Collected data entries:
----------

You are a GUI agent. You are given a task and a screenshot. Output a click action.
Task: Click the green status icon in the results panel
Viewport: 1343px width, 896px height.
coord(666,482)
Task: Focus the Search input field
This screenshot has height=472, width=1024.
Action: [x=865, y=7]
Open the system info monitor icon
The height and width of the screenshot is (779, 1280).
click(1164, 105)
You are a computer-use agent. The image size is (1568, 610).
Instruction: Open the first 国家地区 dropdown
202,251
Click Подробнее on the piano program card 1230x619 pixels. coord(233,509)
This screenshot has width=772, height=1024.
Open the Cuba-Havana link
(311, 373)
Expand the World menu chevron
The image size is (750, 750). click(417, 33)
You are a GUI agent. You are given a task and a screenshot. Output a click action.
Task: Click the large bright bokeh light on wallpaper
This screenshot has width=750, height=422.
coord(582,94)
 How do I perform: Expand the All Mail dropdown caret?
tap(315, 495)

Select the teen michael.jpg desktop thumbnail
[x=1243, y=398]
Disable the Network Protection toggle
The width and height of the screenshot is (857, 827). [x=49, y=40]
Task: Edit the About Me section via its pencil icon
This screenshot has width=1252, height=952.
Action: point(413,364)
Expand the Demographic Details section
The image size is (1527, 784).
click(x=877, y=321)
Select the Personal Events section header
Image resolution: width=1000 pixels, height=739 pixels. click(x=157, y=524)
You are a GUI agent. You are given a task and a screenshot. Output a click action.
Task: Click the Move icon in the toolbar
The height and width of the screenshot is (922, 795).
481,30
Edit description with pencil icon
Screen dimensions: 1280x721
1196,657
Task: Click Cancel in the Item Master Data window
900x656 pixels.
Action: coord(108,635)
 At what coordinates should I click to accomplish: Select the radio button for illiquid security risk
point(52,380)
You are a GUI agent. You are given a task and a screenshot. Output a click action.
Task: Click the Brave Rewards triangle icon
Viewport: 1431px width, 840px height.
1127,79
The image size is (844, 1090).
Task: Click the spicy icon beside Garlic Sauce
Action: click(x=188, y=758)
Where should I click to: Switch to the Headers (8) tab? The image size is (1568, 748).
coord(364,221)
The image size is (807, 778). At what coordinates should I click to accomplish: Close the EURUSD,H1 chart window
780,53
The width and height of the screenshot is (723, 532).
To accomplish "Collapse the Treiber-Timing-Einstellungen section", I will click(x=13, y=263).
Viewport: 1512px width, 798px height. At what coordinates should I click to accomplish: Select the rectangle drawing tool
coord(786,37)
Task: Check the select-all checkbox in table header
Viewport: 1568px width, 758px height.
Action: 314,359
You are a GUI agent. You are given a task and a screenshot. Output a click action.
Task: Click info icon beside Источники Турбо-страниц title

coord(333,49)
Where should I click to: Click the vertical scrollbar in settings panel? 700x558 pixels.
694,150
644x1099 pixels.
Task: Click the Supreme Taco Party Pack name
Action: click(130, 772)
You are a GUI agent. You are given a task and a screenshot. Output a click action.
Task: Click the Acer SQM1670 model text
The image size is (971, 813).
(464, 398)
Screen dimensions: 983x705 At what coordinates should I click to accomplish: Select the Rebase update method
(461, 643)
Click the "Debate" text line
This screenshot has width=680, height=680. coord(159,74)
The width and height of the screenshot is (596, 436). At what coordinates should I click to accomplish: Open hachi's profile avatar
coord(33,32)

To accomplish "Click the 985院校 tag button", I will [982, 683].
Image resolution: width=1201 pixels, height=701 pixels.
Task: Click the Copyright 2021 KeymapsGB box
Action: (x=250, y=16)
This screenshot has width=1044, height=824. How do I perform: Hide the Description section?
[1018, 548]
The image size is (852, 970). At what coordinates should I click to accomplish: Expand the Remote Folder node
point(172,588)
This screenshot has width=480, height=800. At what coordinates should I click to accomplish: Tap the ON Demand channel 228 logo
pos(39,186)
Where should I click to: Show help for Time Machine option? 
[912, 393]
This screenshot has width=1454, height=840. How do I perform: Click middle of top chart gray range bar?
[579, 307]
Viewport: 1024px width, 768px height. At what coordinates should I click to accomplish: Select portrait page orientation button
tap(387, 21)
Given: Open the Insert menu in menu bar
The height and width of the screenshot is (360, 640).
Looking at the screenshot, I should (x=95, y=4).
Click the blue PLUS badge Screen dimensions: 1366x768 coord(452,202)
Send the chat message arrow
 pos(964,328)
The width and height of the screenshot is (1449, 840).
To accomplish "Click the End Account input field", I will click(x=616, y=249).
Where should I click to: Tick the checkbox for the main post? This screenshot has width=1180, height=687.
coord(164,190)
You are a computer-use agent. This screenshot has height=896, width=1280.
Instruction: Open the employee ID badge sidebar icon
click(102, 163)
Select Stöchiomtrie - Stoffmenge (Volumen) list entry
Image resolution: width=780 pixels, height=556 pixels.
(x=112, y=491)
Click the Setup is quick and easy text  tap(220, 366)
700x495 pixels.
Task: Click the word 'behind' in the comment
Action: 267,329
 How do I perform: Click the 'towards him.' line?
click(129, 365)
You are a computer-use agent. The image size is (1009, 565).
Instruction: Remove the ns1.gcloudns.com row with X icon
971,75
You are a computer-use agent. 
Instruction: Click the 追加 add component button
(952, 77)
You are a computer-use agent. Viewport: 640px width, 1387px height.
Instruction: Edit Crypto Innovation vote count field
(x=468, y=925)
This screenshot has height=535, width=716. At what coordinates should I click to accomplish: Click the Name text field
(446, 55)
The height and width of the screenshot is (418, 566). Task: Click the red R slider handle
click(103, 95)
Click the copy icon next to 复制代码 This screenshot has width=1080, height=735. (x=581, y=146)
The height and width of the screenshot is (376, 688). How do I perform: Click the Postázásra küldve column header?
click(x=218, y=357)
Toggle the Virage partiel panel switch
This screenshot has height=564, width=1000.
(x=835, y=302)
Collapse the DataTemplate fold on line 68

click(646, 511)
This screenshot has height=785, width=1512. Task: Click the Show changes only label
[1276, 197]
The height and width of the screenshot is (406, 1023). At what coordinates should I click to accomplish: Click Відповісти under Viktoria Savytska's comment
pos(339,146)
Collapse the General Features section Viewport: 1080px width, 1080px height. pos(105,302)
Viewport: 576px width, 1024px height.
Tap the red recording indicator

----------

## Task to carry out
Rewrite the records as a Markdown table with the columns Row and Line, starting at the first line and ending at the line containing "click(1164, 105)", leaving out blank lines.

## Reply to the exercise
| Row | Line |
|---|---|
| 1 | You are a GUI agent. You are given a task and a screenshot. Output a click action. |
| 2 | Task: Click the green status icon in the results panel |
| 3 | Viewport: 1343px width, 896px height. |
| 4 | coord(666,482) |
| 5 | Task: Focus the Search input field |
| 6 | This screenshot has height=472, width=1024. |
| 7 | Action: [x=865, y=7] |
| 8 | Open the system info monitor icon |
| 9 | The height and width of the screenshot is (779, 1280). |
| 10 | click(1164, 105) |